┌──

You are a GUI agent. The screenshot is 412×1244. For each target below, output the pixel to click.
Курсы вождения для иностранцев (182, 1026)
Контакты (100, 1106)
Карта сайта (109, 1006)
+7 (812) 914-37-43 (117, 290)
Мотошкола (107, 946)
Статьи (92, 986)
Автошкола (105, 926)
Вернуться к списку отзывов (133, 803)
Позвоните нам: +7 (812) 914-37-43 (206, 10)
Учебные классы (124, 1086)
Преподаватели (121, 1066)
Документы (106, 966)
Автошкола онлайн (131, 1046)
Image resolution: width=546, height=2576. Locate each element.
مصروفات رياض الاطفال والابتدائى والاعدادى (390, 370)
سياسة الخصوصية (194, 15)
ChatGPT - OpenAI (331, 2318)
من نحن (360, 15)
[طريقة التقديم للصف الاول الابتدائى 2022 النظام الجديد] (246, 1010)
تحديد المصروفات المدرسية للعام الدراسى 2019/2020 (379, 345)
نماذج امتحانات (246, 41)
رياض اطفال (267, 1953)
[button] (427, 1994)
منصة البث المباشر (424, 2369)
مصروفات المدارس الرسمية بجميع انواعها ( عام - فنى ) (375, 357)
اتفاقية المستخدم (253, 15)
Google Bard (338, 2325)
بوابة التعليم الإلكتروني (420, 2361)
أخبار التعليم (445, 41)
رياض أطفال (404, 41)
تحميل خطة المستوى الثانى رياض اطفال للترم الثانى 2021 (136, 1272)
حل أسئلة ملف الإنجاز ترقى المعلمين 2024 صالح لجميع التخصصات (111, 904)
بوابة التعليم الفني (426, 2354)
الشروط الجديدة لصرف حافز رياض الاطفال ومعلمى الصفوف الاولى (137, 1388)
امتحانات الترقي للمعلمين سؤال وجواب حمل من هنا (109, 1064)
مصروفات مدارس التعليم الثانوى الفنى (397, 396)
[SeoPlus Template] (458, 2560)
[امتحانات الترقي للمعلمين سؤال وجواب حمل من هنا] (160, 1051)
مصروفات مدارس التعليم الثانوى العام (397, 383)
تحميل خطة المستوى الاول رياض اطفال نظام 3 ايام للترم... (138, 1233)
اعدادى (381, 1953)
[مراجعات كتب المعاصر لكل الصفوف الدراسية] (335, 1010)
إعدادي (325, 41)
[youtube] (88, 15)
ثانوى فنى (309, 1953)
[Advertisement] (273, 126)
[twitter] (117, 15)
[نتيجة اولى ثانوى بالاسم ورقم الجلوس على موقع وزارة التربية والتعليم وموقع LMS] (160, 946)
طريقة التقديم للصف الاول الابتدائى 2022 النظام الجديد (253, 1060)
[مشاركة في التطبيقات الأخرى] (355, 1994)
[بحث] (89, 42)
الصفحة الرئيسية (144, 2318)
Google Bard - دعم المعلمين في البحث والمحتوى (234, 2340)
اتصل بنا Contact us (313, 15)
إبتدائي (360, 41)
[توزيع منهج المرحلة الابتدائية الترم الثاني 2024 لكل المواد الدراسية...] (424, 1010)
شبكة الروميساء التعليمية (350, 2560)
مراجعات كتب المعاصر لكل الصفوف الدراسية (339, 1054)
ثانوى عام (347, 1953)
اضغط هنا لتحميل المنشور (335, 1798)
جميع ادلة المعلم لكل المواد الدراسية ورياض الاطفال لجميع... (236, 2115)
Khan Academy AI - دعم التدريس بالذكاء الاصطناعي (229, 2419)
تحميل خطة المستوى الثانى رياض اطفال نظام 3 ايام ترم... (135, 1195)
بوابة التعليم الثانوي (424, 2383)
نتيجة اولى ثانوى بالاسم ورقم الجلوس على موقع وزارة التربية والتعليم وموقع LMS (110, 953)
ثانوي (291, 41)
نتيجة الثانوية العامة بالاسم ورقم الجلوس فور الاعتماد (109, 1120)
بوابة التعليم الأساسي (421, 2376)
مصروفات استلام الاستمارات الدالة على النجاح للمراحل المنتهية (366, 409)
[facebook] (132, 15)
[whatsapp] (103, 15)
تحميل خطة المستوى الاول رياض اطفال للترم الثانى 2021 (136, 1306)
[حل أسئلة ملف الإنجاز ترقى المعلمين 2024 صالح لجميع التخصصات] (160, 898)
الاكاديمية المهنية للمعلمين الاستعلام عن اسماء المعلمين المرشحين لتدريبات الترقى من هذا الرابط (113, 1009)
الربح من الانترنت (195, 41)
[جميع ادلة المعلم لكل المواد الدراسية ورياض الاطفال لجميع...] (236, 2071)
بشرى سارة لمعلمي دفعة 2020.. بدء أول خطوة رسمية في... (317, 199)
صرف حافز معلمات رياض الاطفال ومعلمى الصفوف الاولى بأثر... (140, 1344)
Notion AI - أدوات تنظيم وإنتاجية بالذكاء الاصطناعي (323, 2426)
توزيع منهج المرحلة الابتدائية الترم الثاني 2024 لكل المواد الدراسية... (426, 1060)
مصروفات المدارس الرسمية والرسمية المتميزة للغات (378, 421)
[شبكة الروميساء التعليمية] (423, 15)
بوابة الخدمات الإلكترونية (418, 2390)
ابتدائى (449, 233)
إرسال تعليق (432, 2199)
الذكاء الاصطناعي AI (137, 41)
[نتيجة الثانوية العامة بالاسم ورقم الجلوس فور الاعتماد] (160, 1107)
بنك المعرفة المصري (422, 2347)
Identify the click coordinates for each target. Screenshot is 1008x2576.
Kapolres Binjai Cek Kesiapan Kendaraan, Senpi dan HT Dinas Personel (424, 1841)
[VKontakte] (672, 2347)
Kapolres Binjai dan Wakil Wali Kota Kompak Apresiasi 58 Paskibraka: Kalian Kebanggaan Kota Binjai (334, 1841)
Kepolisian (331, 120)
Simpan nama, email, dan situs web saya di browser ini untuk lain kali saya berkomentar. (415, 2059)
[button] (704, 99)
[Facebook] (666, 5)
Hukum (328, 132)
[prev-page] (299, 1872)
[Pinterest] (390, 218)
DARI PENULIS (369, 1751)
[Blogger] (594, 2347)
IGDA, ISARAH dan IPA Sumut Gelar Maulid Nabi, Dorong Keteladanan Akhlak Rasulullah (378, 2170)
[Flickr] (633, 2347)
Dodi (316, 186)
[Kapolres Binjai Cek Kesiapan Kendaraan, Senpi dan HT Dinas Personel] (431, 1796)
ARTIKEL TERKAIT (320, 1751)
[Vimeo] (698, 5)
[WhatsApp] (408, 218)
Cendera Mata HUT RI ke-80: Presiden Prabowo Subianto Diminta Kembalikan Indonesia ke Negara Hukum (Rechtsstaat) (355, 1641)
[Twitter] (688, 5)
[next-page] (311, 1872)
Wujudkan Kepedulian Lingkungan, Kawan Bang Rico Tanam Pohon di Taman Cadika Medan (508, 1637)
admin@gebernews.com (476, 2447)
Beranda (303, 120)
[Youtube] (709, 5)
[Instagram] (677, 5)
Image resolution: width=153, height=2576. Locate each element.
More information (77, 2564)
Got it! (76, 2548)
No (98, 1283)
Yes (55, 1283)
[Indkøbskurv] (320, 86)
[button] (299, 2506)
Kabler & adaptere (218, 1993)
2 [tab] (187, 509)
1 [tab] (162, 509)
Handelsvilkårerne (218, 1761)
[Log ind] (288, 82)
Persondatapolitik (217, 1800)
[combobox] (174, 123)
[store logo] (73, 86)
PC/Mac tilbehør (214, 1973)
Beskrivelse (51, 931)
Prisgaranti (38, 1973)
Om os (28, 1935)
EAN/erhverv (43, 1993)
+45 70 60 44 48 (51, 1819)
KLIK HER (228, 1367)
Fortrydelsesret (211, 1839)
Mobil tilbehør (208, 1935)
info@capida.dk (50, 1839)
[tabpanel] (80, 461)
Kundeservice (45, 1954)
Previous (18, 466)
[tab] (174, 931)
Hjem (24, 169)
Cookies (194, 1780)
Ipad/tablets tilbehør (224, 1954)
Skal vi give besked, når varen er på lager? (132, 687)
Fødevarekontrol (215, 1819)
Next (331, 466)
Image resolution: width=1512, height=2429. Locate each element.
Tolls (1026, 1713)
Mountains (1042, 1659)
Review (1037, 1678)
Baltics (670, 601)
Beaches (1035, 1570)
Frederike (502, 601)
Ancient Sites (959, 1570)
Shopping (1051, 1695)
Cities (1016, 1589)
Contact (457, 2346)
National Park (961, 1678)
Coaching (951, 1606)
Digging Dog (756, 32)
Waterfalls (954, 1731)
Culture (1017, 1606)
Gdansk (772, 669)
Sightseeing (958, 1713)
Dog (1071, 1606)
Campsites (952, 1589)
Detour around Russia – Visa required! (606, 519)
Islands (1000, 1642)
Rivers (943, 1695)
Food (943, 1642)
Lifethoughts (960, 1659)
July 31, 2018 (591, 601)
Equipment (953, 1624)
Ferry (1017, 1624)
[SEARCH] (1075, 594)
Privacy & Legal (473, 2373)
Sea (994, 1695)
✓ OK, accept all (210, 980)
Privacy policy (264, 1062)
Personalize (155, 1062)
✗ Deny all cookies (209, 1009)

└──

## TASK TO CARRY OUT
Using the entries above, quote each line verbatim from the first through the line that contains "Автошкола онлайн (131, 1046)".

## EXPECTED ANSWER
You are a GUI agent. The screenshot is 412×1244. For each target below, output the pixel to click.
Курсы вождения для иностранцев (182, 1026)
Контакты (100, 1106)
Карта сайта (109, 1006)
+7 (812) 914-37-43 (117, 290)
Мотошкола (107, 946)
Статьи (92, 986)
Автошкола (105, 926)
Вернуться к списку отзывов (133, 803)
Позвоните нам: +7 (812) 914-37-43 (206, 10)
Учебные классы (124, 1086)
Преподаватели (121, 1066)
Документы (106, 966)
Автошкола онлайн (131, 1046)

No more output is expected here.